13. Do not misunderstand us: we have no problem with men delegating clothing purchases to their wives; we only object to men who abandon the responsibility they have to guide and influence the moral, psychological, and practical implications of clothing that is purchased. Men should set the highest standard for their wives and daughters in this respect.

14. May we suggest (or perhaps you wives and daughters might suggest) that your husbands and fathers take you shopping for the expressed purpose of choosing everyday clothing for you. Men, for your part, be sure your women love the choices you make with them. No woman or girl can deny that there is a superb and wonderful emotional benefit to donning an outfit that was chosen to enhance your beauty by your beloved husband or devoted father. Ladies, when he chooses an outfit for you, you know beyond doubt that in his eyes, you are beautiful in it. As a rule, men abhor shopping, but in our experience, this practice proves the exception if the man is the final arbiter on fashion choices.

We hope we have provided you with food for thought in your discussions with your loved ones. As for men's fashion, we have one word: Jacket.

> _RECORDED INFORMATION_:
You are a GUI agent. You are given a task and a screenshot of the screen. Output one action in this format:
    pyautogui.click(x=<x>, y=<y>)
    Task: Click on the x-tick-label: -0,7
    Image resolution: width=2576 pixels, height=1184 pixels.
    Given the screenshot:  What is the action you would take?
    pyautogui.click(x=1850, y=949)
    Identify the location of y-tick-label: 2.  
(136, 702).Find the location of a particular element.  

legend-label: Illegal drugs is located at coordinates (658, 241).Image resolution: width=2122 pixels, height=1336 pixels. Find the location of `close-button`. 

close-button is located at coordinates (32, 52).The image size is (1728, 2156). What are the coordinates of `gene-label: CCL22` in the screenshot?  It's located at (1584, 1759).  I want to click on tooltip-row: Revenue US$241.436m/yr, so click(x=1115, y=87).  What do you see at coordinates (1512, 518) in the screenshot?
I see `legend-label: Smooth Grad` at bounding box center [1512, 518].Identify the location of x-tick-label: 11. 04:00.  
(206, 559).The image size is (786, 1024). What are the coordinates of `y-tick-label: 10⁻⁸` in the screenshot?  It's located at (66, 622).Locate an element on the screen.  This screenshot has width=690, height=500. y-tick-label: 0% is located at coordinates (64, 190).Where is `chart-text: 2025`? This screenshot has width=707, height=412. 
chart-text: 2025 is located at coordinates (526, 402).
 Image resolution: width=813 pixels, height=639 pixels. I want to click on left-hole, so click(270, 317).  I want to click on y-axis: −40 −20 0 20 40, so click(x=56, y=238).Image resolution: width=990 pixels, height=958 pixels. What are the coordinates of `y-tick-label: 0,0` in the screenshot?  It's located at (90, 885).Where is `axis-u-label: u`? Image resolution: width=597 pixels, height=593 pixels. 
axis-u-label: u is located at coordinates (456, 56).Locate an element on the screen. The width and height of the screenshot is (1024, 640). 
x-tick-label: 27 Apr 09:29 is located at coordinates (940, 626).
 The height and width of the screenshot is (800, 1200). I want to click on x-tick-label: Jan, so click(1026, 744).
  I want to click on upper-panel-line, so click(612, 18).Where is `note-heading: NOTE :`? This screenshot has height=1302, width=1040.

> _WHAT YOU SHOULD DO_:
Answer these questions from the text on clothing choices.
(a) What kind of men do the authors object to?
(b) Under what condition, according to the authors' experience, does shopping prove an exception to men's dislike of it?
(c) What one word do the authors give on men's fashion?
The material comes from a different source than the text on clothing choices.

> _RESULT FOR THIS EXERCISE_:
(a) Men who abandon their responsibility to guide and influence the moral, psychological, and practical implications of the clothing that is purchased.
(b) When the man is the final arbiter on fashion choices.
(c) Jacket.